Interessant. Mein Gedanke war dass ein Protektor die Fläche von einem punktuellen Impact gleichmäßig auf eine größere Fläche verteilt, sodass die Knochen nicht so stark belastet werden.

Siehe dazu die 2 kurzen Videos von Bliss Protectios weiter unten bei "Don't miss this":

http://www.blisscamp.com/de/bliss/s2lab-de/

Alles nur Marketing? Klar, 100 % Schutz gibt es nicht.


----------



## malmo (19. August 2014)

Ich denke mal, bis zu einem gewissen Maße wird das schon funktionieren, was in dem Video demonstriert wird. Aber die "Aufprallfläche" in dem Video ist ja minimal. Wenn du jetzt auf die komplette Schulter fliegst, dann brauchst du ja ein vielfaches an Material, dass die Kräfte abgeleitet werden...Denke nicht, dass es ganz so einfach ist.
Aber alles nur meine Vermutung...


----------



## Achtzig (19. August 2014)

DerMonsieur schrieb:


> [...] ein Protektor die Fläche von einem punktuellen Impact gleichmäßig auf eine größere Fläche verteilt, sodass die Knochen nicht so stark belastet werden.[...]

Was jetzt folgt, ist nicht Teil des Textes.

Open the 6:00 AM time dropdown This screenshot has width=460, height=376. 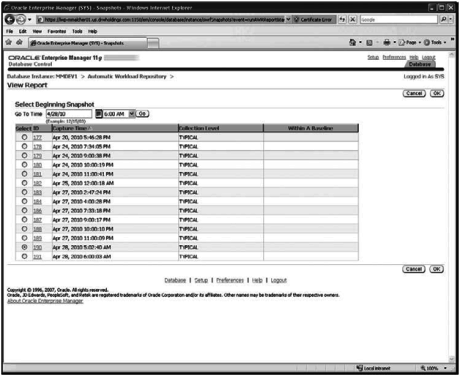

Stimmt so wahrscheinlich schon, wenn es Lasten sind wie bei diesem Fallbeil auf der von Dir verlinkten Seite. Ich meine aber, so ein Schlüsselbein wird wohl auch (und vor allem?) brechen, wenn Du durch die Schulter axial Kraft einleitest. Es knickt dann also eher wegen Biegung. Oder? Und da würde nur eine Verringerung der eingeleiteten Kraft/Energie helfen. Und irgendwann kannst Du durch Protektoren halt nicht mehr genug Energie in Verformung oder was auch immer abbauen. Dann bricht Dein Schlüsselbein.


----------



## Hardtail-GK (19. August 2014)

Hatte zu dem Thema mal zwei Shirts an: einmal das von Race Face und einmal das Protector Jacket von Evoc (ist mit Rückenprotektor, der ist allerdings herausnehmbar).

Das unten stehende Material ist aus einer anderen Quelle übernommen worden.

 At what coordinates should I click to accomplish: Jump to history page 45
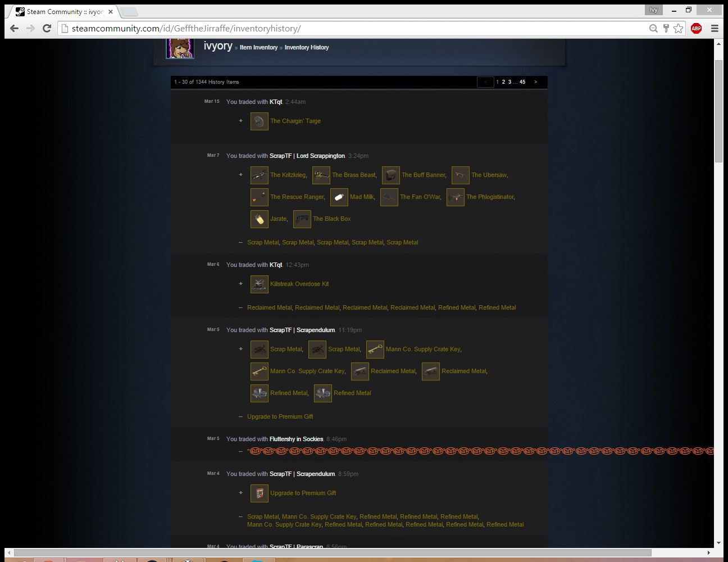point(522,82)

Abgesehen von der Körperpassform, die bei jedem anders sein wird, hat mich bei Race Face das verrutschen der Schulterprotektoren gestört - selbst beim rumhampeln in der Umkleide blieben die nie wirklich dort, wo sie hingehören. Bei Evoc fand ich die Lösung mit den Bändern ganz gut, da blieben die Dinger stets an Ort und Stelle. Wie das natürlich im Fahrbetrieb aussieht - keine Ahnung. Letztlich habe ich mich aber noch für keine Variante entschieden, da ich noch einige andere Shirts anprobieren wollte. Das von One oben sähe ganz interessant aus, leider scheint der Rückenprotektor nicht herausnehmbar zu sein (bspw wenn man bei einer längeren Tour eh schon mit nem Protektor-Rucksack unterwegs ist). Aktuell geht´s daher in Richtung Evoc.


----------



## DirkP. (19. August 2014)

Habe mir damals in den späten 90er einen Dainese Protector-Komplett Overall (500,-DM) gekauft,der hat mich schon mehrmals vor schlimmeres beim DH bewahrt,vor allen aber der Überschlag beim Downhill auf einer Halde ,scharfe Abbruchkante ,durch Angst dann die Vorder-Bremse zu fest gezogen,Vorderrad blockiert und dann einen Überschlag gemacht genau mit der Schulter auf einen grossen Stein gelandet,man waren das Schmerzen,aber zum Glück nichts gebrochen/gestaucht,nur einen dicken fetten Bluterguss,möchte nicht wissen/mir ausmalen wie das ausgegangen währe ohne den Schutzanzug.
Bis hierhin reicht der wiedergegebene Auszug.